Set out the records again, keeping every word as it is.
*** SOURCE MATERIAL Section Begins ***
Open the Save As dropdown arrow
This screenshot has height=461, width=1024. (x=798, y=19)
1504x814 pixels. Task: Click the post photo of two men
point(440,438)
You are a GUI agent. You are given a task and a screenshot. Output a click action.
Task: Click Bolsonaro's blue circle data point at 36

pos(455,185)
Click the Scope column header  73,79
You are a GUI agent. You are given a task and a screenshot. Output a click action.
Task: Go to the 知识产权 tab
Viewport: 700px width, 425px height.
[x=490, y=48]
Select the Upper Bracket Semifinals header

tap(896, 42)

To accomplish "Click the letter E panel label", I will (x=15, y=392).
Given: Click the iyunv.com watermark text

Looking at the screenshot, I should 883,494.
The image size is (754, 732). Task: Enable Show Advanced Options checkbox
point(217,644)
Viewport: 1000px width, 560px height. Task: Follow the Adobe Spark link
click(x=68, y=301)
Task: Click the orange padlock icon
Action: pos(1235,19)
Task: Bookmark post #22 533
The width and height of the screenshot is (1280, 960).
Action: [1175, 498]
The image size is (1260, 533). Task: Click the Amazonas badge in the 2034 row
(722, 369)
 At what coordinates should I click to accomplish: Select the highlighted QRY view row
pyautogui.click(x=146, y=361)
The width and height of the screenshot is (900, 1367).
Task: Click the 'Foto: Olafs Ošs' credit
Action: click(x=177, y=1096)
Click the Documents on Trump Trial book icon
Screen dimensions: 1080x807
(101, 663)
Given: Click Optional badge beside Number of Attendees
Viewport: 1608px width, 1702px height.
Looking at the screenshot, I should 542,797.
*** SOURCE MATERIAL Section Ends ***
RESULT OF THE TASK ::
Open the Save As dropdown arrow
This screenshot has height=461, width=1024. (x=798, y=19)
1504x814 pixels. Task: Click the post photo of two men
point(440,438)
You are a GUI agent. You are given a task and a screenshot. Output a click action.
Task: Click Bolsonaro's blue circle data point at 36

pos(455,185)
Click the Scope column header  73,79
You are a GUI agent. You are given a task and a screenshot. Output a click action.
Task: Go to the 知识产权 tab
Viewport: 700px width, 425px height.
[x=490, y=48]
Select the Upper Bracket Semifinals header

tap(896, 42)

To accomplish "Click the letter E panel label", I will (x=15, y=392).
Given: Click the iyunv.com watermark text

Looking at the screenshot, I should 883,494.
The image size is (754, 732). Task: Enable Show Advanced Options checkbox
point(217,644)
Viewport: 1000px width, 560px height. Task: Follow the Adobe Spark link
click(x=68, y=301)
Task: Click the orange padlock icon
Action: pos(1235,19)
Task: Bookmark post #22 533
The width and height of the screenshot is (1280, 960).
Action: [1175, 498]
The image size is (1260, 533). Task: Click the Amazonas badge in the 2034 row
(722, 369)
 At what coordinates should I click to accomplish: Select the highlighted QRY view row
pyautogui.click(x=146, y=361)
The width and height of the screenshot is (900, 1367).
Task: Click the 'Foto: Olafs Ošs' credit
Action: click(x=177, y=1096)
Click the Documents on Trump Trial book icon
Screen dimensions: 1080x807
(101, 663)
Given: Click Optional badge beside Number of Attendees
Viewport: 1608px width, 1702px height.
Looking at the screenshot, I should 542,797.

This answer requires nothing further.